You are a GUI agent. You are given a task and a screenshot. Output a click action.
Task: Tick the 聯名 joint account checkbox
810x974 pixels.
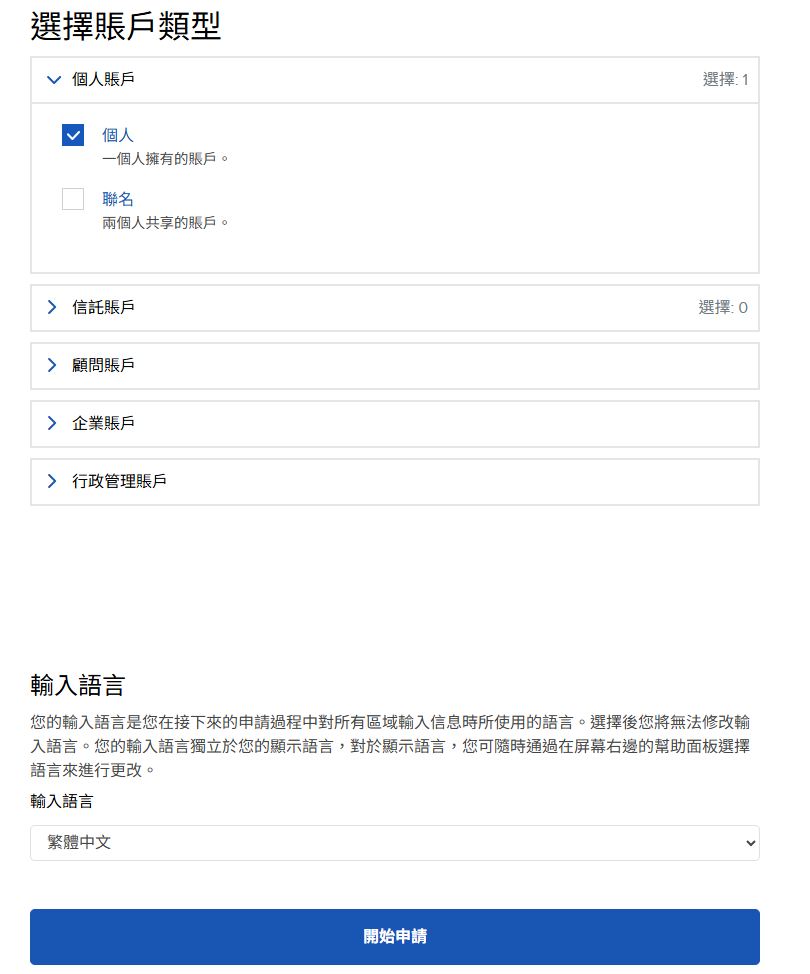point(73,199)
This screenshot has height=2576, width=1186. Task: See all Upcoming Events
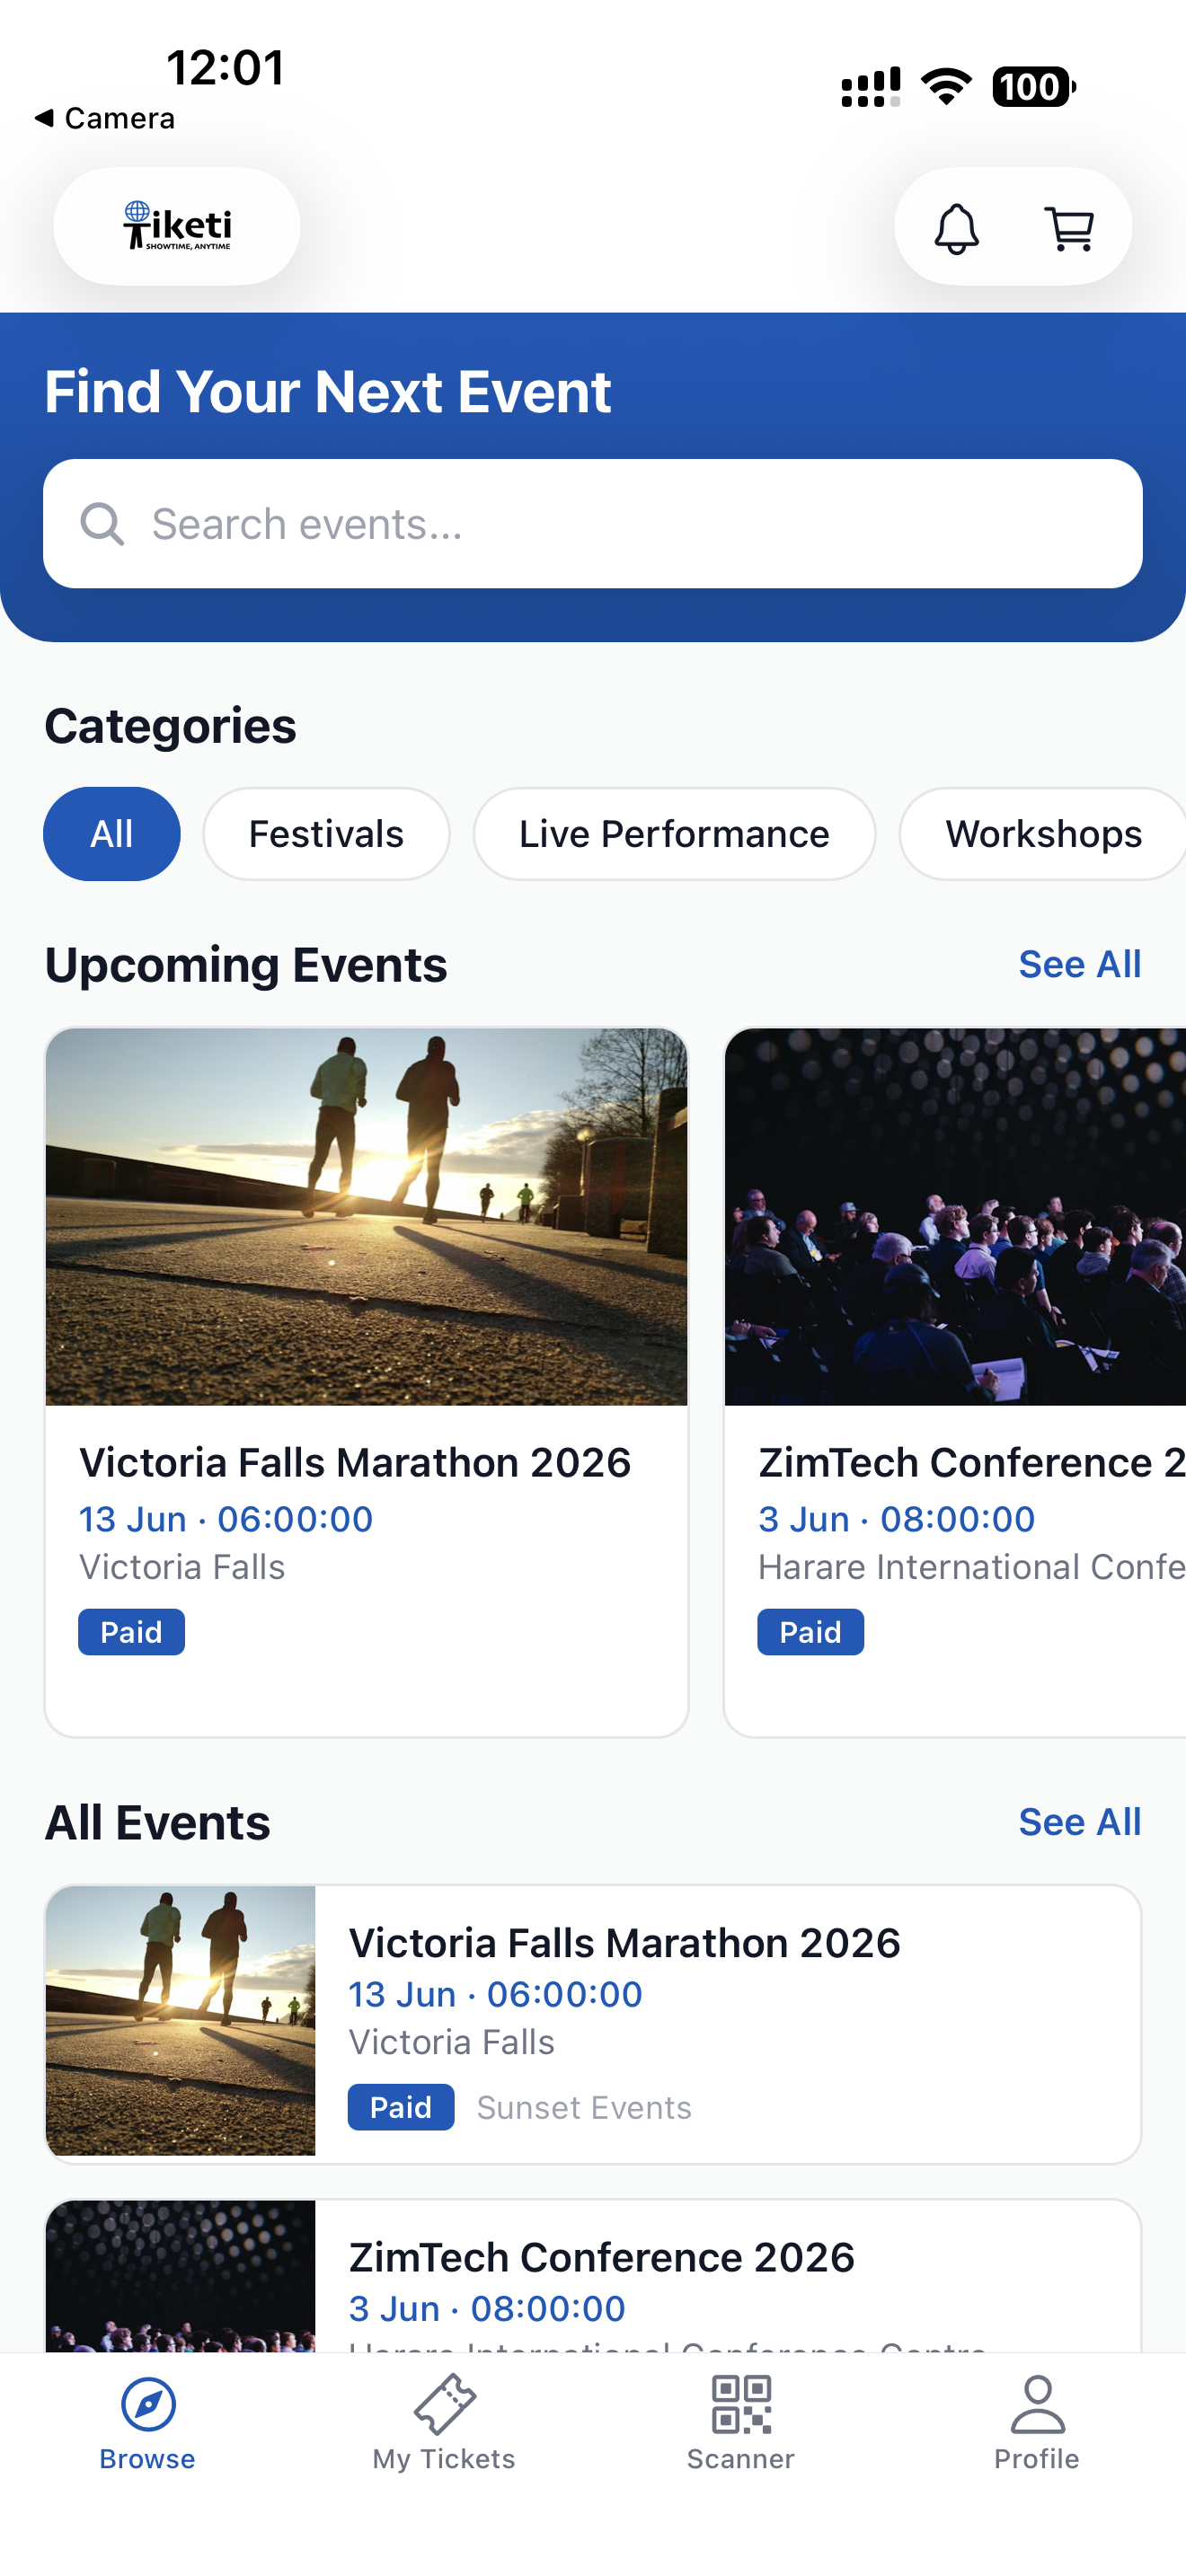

* [ACTION ITEM]:
For this exercise, transcribe the entries verbatim and skip all pictures.

* [SOLUTION FOR THIS PROBLEM]:
You are a GUI agent. You are given a task and a screenshot. Output a click action.
Task: Tick the 聯名 joint account checkbox
810x974 pixels.
point(73,199)
This screenshot has height=2576, width=1186. Task: See all Upcoming Events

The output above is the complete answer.